Is Depression the primary problem?

Given the wide range of difficulties, it is unsurprising that clients describing Depression also experience other related problems. Some of these correspond to other mental health classifications. A particularly common one is anxiety.

We can all feel anxious. In small and controlled forms, Anxiety can be useful in terms of survival and development. When extreme, pervasive, or disproportionate to the threats we face, it can become very disabling.

Where people describe experiences involving Anxiety and Depression, it is vital to understand the relationship between the two. This may involve exploring which experiences started first, how the different problems affect each other, which are the most troubling, and which ones the client wants to work on first.

Sometimes, Depression can seem part of wider historical problems. Some people describe low mood and problems with relationships and functioning as being present for as far back as they can remember. Perhaps the problems emerged with, or in response to, difficult early life experiences. Sometimes these problems may be better understood as part of the individual’s Personality.

Formed when we are very young, Personality can involve our ways of seeing the world, ourselves, and how things should be. These ‘rules’ can govern how we behave, feel, and interact. When problematic, these Personality structures can lead to difficulties across all areas of a person’s life. If problems with emotions, functioning and relationships seem more associated with Personality, it may be helpful to consider them more as part of Personality Disorder than Depression.

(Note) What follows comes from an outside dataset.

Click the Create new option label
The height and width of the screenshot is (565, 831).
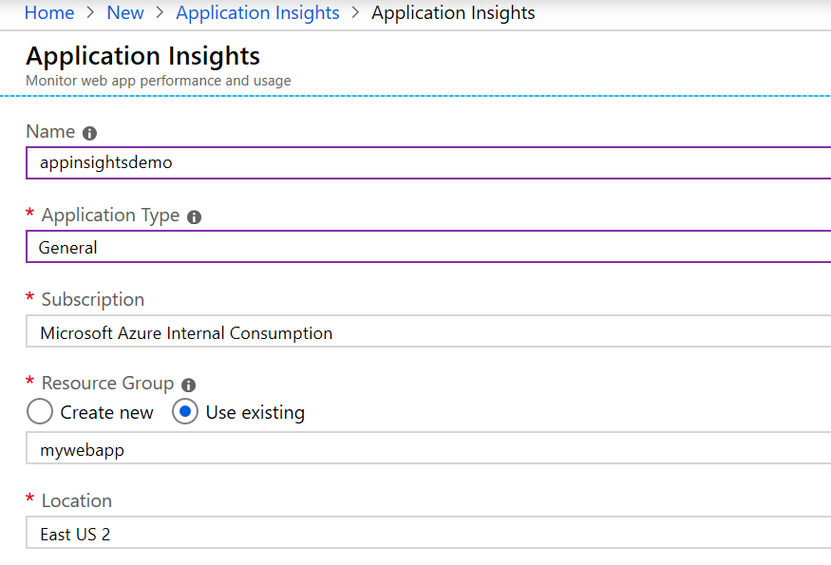click(x=106, y=412)
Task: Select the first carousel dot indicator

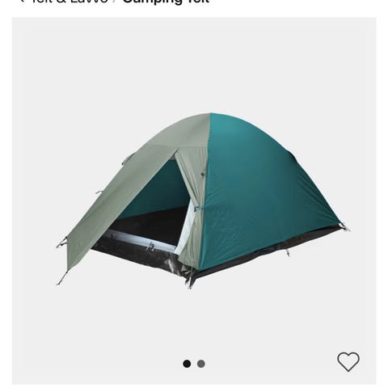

This may involve looking to therapies which are known to help, such as Dialectic Behavioural Therapy (DBT). This can really support a person make changes to Personality and learn new ways of managing emotions, relationships, and wider issues.

In some cases, a clear cause or trigger to the client’s low mood or associated difficulties can be identified. For example, it is normal to feel intensely sad and want to withdraw following the death of a loved one. The lived experience, for a while, may feel similar to that of someone who has lived with Depression for many years.

However, unless the emotional reaction continues indefinitely after the loss, or develops into serious problems with functioning or thoughts about worthlessness or even suicidal thoughts, it may not be helpful to diagnose Depression. There may be very different needs in terms of talking therapies if the problems are clearly in response to loss. Bereavement Counselling can help discuss, work through and ultimately come to terms with a loss, working through different stages of adjustment to it.

In other cases, Depression may be maintained by a specific life situation or relationship. In such cases, it may be more helpful to draw on strengths and resources to make changes to the underlying situation, rather than or as well as working directly with the emotional difficulties.

Depression and Addiction

Sometimes people can struggle with Addiction at the same time as Depression. The two can be linked in different ways.

When fighting Depression, people can turn to alcohol or substances to help get them through. This is understandable, but usually leads to worsening depression or other associated problems. Other times, difficulties with alcohol or drugs can lead to problems or loss, which in turn can lead to Depression.

It is important to not judge or assume, but to work to understand the links. Often, I first support the person make changes to or stop their use of alcohol or substances to take back control, before working directly with the Depression.